It is clear within a few minutes of Steven Moffat’s latest venture, Douglas Is Cancelled, that he has set out if not to slaughter every liberal/leftist/wokeist cow (delete according to personal definition – one of the main themes of this drama is that we can no longer depend on words or meaning), then lacerate them.
Douglas, played by Hugh Bonneville, is the older male half of the nation’s favourite TV news couple. His co-presenter on the sofa is Madeline (Karen Gillan), a 30-something hottie there to keep the dads watching. Thus it was, is and apparently evermore shall be.

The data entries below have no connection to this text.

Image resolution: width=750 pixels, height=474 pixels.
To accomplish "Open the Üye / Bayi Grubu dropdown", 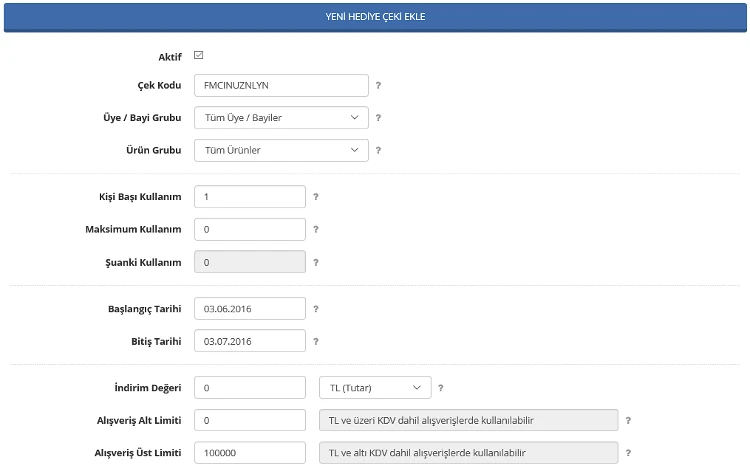I will (x=281, y=118).
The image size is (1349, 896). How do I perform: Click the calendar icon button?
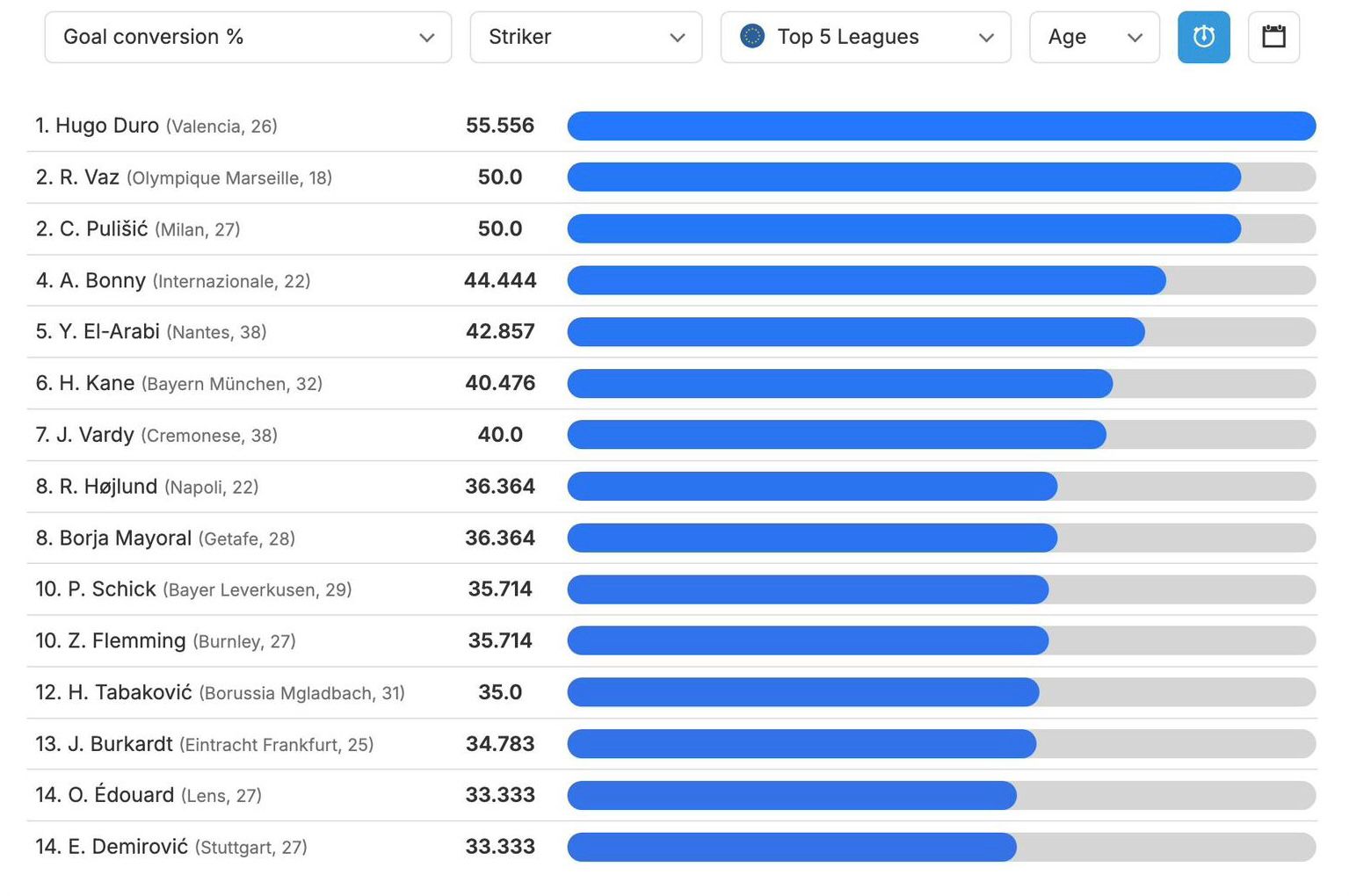pos(1273,37)
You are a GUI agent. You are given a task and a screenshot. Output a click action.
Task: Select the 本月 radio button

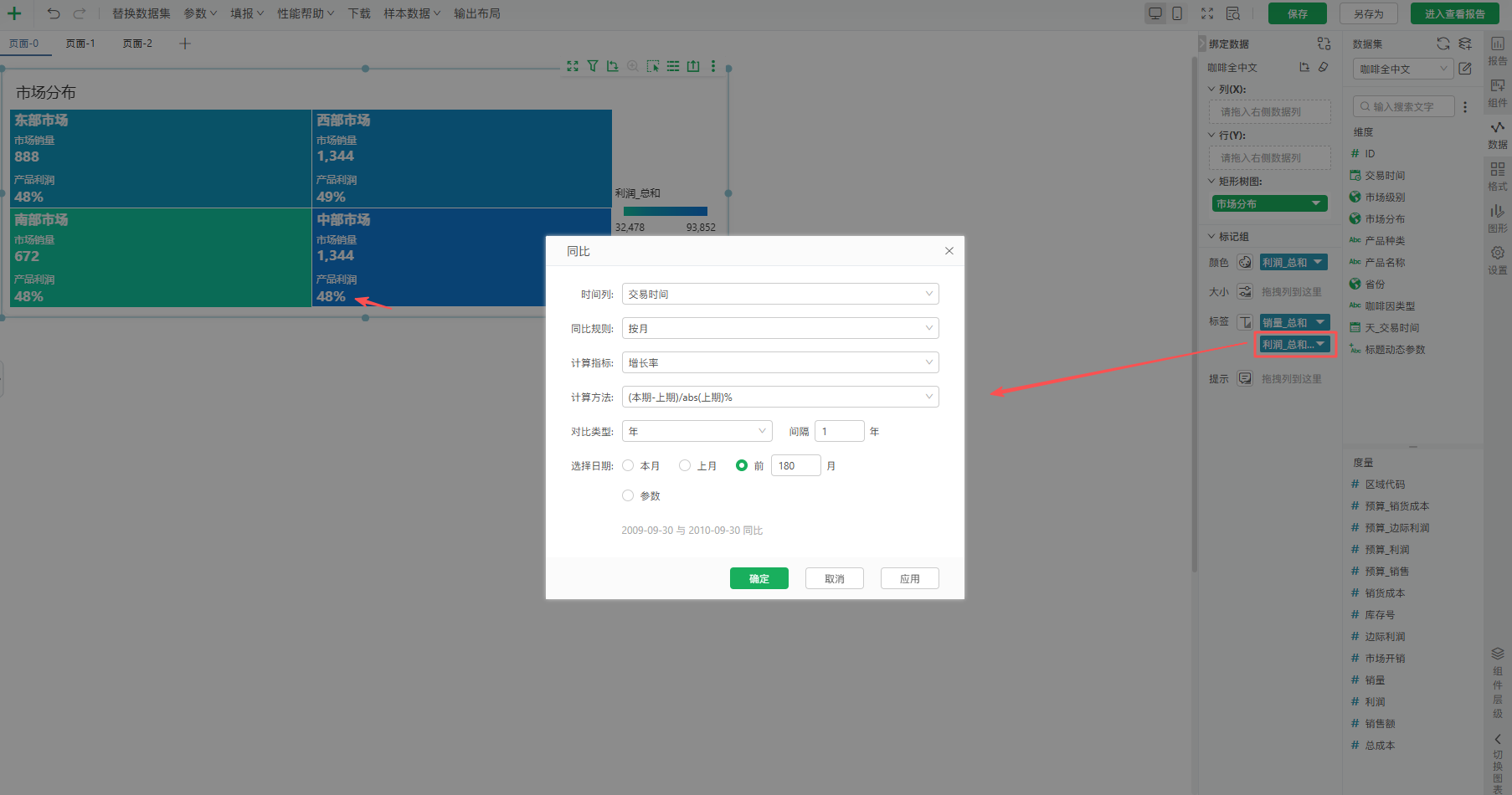click(x=628, y=466)
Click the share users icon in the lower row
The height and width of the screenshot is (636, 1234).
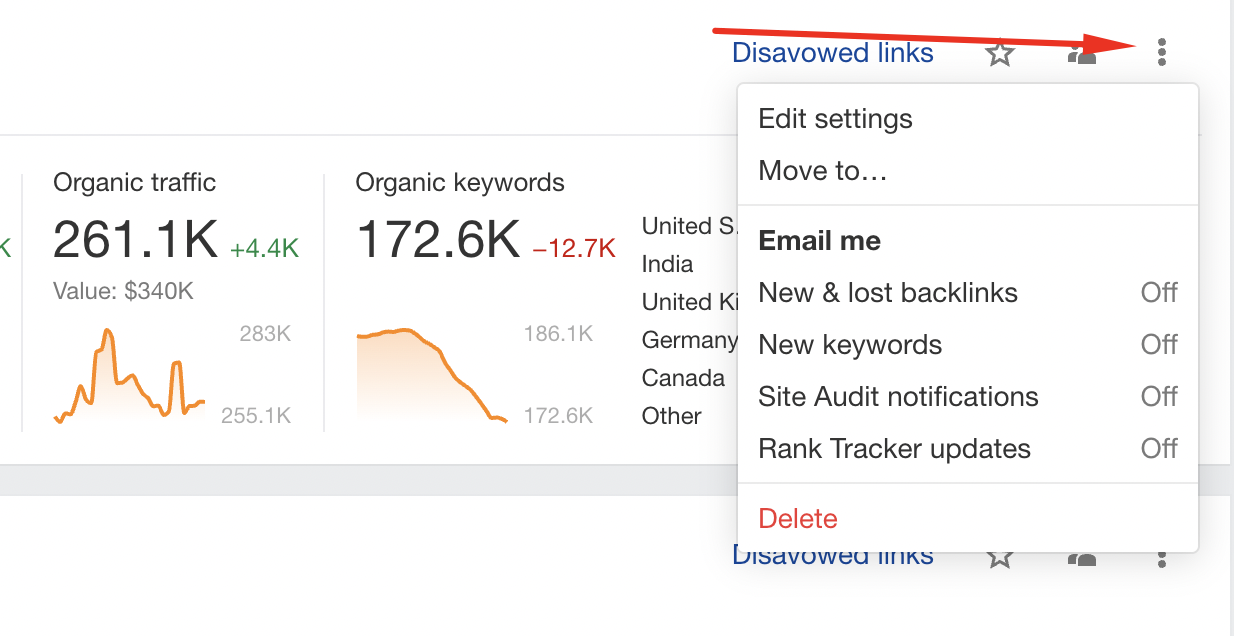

Keeping a close eye on everything, especially Douglas and Madeline’s precise measure of chemistry and their social media followings, is producer Toby (Ben Miles), having the time of his life as a modern Cromwell, ever alert, ever anticipating problems and trying to stymie them at source to protect his king. He first sees the tweet that lights the fuse for Moffat’s masterfully controlled four-episode explosion of disasters. Or at least it is for the first two episodes available for review. I’m hoping it doesn’t fall apart like his last outing. It is so much more tightly plotted than Inside Man – you can imagine Moffat is far more interested in this endlessly fascinating and fertile subject that strikes so close to home for white male writers of a certain age than he was with the more generic tale of a vicar undone by good intentions.

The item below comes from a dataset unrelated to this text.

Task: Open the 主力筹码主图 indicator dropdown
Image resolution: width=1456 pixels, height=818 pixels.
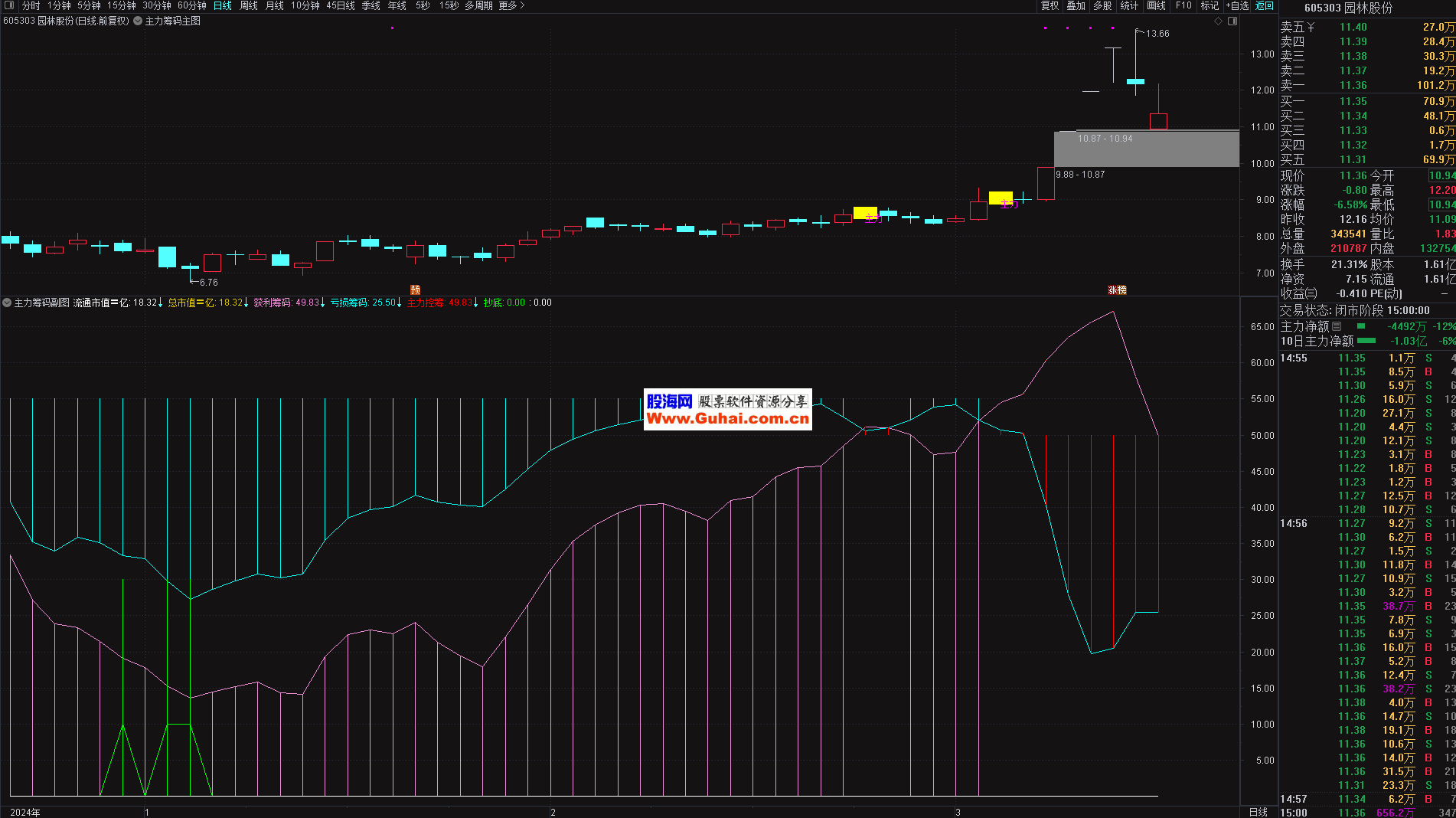Action: (138, 21)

Douglas, it seems, was overheard making a sexist joke at a wedding. The joke is not repeated – simply described as sexist. He does not remember making it. His friends and colleagues reckon it was probably just one of “his usual”.
Toby solicits an account of events from Douglas. An account. “Then we can move in the direction of honesty … The truth is useful but I prefer something a little more balanced. We’re in news.”

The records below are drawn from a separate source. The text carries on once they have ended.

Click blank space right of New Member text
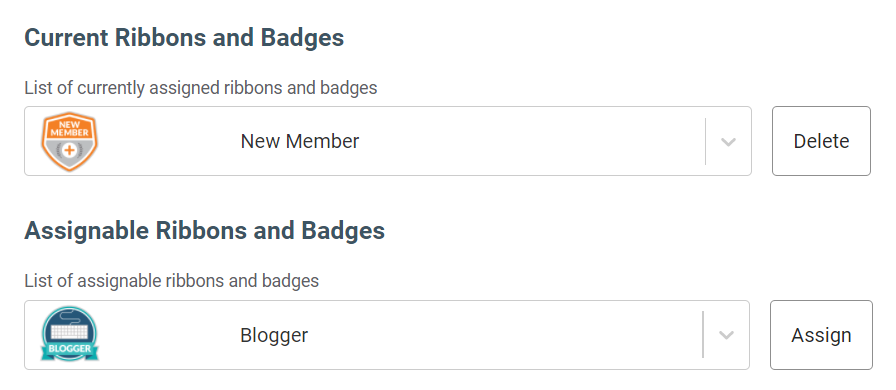This screenshot has width=896, height=390. [x=531, y=141]
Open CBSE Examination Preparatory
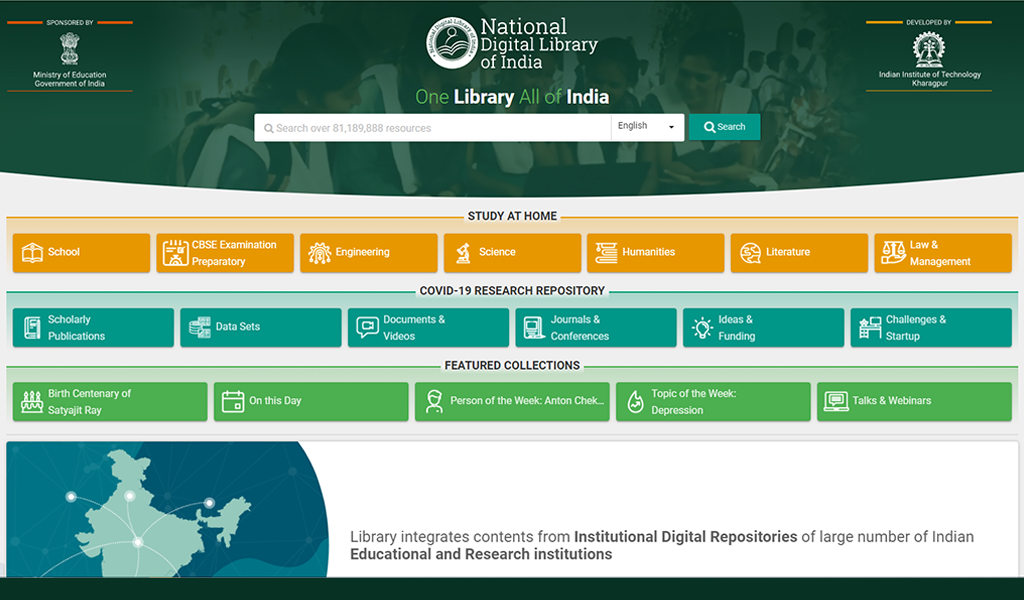Viewport: 1024px width, 600px height. tap(224, 253)
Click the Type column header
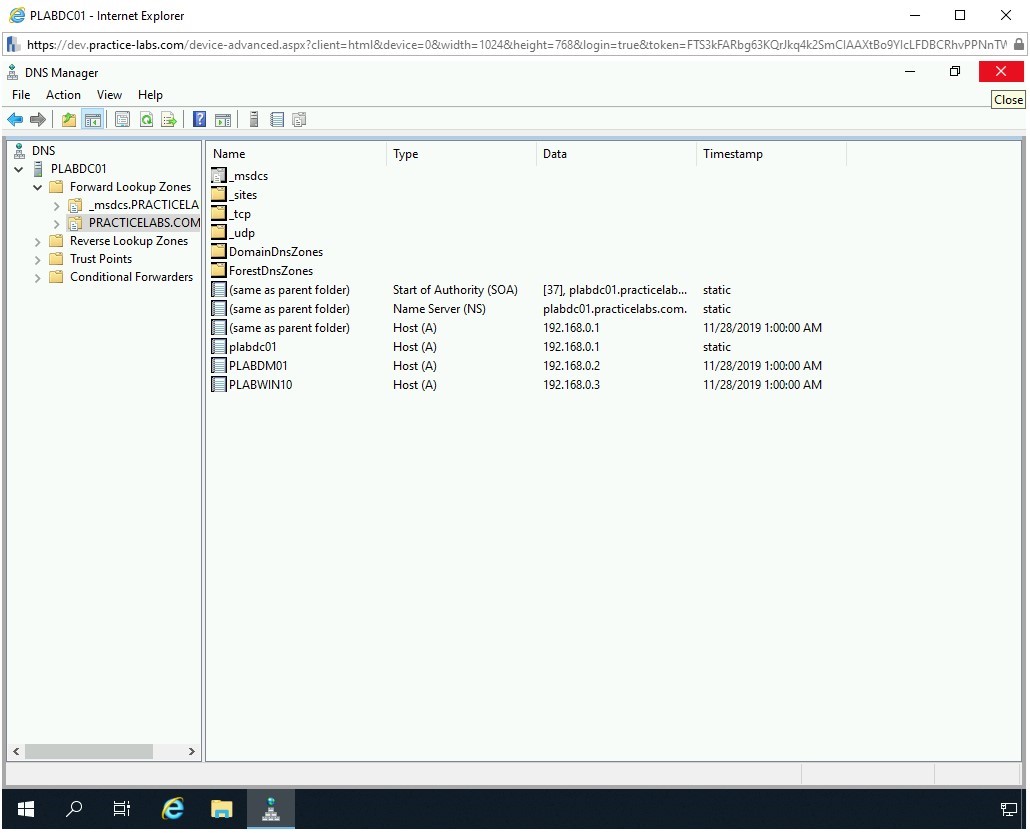The height and width of the screenshot is (833, 1030). point(405,154)
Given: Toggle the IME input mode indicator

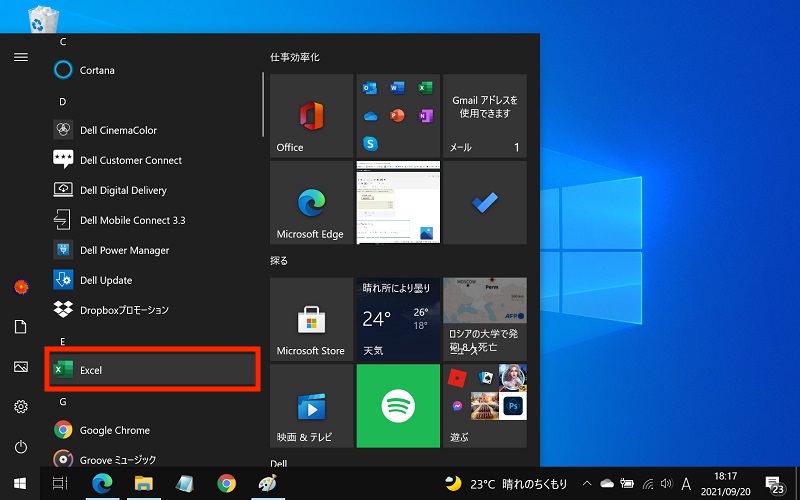Looking at the screenshot, I should tap(688, 484).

Thus the madness begins. When Madeline retweets the tweet with the message – “Don’t believe this. Not my co-presenter” – it of course goes viral. Douglas thinks this was an unfortunate but well-intentioned mistake. His wife (Alex Kingston), a hurricane of a woman and a fabulously conscience-free newspaper editor, reads it quite differently. “I can’t believe he’s done this! Not my co-presenter!” It is the first of what will become a maelstrom of competing narratives and potent ambiguities that enable Moffat to poke fun at the mess the modern world is in, and point to the profound dangers it brings. There is a beautifully chilling scene between Douglas and his daughter (“And activist!”) Claudia (Madeleine Power, wonderful in her first substantial screen role), who is a gloriously perfect riot of youthful idealism, hypocrisy, pathological certainty and maddening ignorance (“Would you like a list of countries where homosexuality is actually punished by death?” “No” “Why not?” “Because it’s racist”). Father and daughter have a brief moment of connection and Claudia tell him she hopes everything gets sorted – because, she adds, “I really, really don’t want to have to cancel you.”
Douglas is an interrogation of how so much power ended up in the wrong – “wrong”? – hands, and how any kind of order can be maintained when assertion and interpretation are everything and facts and evidence are nothing.
Meanwhile, Toby is busy trying to amass “clear, direct information that reflects the truth without necessarily being it”. And Madeline is looming larger as a potential threat. Whether she is a manipulative careerist, simply sick of the sexism that surrounds her, or motivated by a genuine grievance is the question that builds around her. Gillan’s magnificent performance – in a show stuffed full of them – keeps all the possibilities in play.
Douglas Is Cancelled is not always subtle. There are clunky lines (Sheila likening Claudia’s university to a cult, “but you still have to do their laundry”) and the occasional feeling that Moffat is working down a checklist of sensitive subjects so he can be sure he’s had a dig at them all. But it is overall fast, funny and absolutely furious. Some viewers will love it unreservedly, some will love it all apart from the bits where it takes aim at beliefs they hold dear, some will hate it unreservedly for reasons they can articulate clearly, and some will hate it for daring to exist. The mere presence of jokes about various shibboleths will be counted as support for bigots, fascists and right-wingers by some, and as a welcome return to sanity by others. That’s the point.
Douglas Is Cancelled aired on ITV1 and is on ITVX now.